### Aim of the task
Can you copy the data below word for word, from the line with "has height=846, width=1158." up to and including the line with "center [12, 375]."?

--- Entries provided ---

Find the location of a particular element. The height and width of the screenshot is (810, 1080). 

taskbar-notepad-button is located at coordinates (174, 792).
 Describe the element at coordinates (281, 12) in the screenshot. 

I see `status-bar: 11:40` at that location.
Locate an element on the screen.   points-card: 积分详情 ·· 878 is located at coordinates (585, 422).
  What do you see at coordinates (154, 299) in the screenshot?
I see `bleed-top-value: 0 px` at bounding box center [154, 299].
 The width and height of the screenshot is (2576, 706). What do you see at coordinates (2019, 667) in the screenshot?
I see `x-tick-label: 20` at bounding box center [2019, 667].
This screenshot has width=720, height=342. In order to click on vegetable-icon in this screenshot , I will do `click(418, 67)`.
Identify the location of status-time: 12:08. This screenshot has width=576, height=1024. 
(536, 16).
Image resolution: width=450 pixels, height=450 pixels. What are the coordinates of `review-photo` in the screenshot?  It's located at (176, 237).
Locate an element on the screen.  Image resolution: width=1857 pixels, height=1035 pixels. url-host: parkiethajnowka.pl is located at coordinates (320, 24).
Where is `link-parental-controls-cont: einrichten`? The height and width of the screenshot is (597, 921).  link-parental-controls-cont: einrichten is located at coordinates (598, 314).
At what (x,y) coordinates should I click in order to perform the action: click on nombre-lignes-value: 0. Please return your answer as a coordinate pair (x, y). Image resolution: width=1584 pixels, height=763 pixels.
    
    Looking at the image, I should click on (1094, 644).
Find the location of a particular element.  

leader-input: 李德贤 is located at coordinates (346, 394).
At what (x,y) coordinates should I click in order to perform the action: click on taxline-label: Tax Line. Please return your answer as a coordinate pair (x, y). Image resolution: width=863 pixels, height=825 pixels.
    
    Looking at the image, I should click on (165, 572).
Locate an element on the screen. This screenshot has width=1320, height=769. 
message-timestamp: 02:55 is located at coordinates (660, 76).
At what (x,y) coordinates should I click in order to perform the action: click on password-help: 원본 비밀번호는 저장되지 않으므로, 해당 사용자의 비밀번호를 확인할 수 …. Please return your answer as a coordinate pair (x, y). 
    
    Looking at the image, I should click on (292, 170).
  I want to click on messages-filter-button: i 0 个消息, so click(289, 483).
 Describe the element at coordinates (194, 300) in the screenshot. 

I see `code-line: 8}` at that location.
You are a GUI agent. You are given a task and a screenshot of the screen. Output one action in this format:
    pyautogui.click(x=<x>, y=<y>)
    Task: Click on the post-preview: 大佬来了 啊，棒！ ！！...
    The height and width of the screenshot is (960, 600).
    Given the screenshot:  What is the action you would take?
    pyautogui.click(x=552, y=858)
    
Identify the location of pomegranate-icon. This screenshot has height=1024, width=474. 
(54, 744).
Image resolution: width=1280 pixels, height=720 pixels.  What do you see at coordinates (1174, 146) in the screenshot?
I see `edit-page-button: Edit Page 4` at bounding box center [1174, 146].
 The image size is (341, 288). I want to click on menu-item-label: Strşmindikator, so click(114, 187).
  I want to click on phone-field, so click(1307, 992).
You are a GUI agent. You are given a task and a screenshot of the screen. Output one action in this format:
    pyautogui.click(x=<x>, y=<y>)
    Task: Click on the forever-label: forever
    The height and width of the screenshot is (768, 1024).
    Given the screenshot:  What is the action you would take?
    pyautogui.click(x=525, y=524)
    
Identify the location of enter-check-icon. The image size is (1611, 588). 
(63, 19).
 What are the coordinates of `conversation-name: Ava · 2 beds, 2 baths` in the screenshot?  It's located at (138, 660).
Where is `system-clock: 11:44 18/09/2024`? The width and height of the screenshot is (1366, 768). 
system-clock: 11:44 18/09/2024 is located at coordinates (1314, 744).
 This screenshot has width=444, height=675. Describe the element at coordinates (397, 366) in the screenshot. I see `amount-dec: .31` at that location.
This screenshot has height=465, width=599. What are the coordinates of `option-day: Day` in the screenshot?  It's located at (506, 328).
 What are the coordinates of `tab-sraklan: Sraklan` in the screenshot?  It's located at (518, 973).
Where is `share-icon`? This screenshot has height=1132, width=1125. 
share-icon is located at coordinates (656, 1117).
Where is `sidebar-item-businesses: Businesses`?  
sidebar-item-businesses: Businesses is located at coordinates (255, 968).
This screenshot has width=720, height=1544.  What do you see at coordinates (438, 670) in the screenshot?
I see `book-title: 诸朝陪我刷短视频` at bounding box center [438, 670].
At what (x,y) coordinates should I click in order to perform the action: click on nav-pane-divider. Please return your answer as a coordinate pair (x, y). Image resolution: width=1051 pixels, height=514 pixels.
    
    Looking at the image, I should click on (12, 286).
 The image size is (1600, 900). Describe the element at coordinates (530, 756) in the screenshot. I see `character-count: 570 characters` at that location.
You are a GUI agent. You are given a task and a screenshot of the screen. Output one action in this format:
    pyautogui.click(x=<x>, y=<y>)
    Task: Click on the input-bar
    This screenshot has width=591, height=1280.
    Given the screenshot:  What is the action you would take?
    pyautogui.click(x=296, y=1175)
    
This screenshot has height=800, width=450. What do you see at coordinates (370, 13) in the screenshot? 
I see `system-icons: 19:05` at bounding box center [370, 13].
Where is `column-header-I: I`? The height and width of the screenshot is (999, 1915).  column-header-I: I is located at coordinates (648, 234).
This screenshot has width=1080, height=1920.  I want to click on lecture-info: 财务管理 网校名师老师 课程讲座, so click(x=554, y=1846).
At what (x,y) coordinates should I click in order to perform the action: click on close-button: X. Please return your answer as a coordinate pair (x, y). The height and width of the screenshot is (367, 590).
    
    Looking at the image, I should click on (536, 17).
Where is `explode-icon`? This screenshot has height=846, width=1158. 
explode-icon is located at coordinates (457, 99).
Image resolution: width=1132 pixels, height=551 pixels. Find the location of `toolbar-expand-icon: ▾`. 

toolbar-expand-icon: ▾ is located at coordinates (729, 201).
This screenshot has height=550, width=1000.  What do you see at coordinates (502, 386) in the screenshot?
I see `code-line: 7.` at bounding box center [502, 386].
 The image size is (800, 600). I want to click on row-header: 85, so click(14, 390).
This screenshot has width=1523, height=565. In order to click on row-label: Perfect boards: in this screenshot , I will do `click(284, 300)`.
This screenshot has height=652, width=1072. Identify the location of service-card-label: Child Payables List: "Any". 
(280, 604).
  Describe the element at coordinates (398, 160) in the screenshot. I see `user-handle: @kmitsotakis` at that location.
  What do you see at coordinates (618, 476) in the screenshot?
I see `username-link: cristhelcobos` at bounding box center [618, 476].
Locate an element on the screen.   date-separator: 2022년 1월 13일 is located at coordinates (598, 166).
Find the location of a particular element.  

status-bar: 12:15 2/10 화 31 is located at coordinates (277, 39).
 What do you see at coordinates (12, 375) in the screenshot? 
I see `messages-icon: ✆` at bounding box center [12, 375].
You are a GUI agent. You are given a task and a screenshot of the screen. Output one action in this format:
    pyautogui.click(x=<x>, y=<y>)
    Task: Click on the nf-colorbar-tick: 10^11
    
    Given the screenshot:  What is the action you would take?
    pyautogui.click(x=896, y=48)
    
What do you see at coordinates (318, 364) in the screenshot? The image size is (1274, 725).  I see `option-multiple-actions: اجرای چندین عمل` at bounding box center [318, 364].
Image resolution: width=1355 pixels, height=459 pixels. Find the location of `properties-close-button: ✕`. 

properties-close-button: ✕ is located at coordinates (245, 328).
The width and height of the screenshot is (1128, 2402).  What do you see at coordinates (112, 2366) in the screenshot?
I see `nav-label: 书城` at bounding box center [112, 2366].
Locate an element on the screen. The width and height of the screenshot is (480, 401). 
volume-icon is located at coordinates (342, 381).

---

### Your response
Where is `explode-icon`? This screenshot has height=846, width=1158. 
explode-icon is located at coordinates (457, 99).
Image resolution: width=1132 pixels, height=551 pixels. Find the location of `toolbar-expand-icon: ▾`. 

toolbar-expand-icon: ▾ is located at coordinates (729, 201).
This screenshot has height=550, width=1000.  What do you see at coordinates (502, 386) in the screenshot?
I see `code-line: 7.` at bounding box center [502, 386].
 The image size is (800, 600). I want to click on row-header: 85, so click(14, 390).
This screenshot has width=1523, height=565. In order to click on row-label: Perfect boards: in this screenshot , I will do `click(284, 300)`.
This screenshot has height=652, width=1072. Identify the location of service-card-label: Child Payables List: "Any". 
(280, 604).
  Describe the element at coordinates (398, 160) in the screenshot. I see `user-handle: @kmitsotakis` at that location.
  What do you see at coordinates (618, 476) in the screenshot?
I see `username-link: cristhelcobos` at bounding box center [618, 476].
Locate an element on the screen.   date-separator: 2022년 1월 13일 is located at coordinates (598, 166).
Find the location of a particular element.  

status-bar: 12:15 2/10 화 31 is located at coordinates (277, 39).
 What do you see at coordinates (12, 375) in the screenshot? 
I see `messages-icon: ✆` at bounding box center [12, 375].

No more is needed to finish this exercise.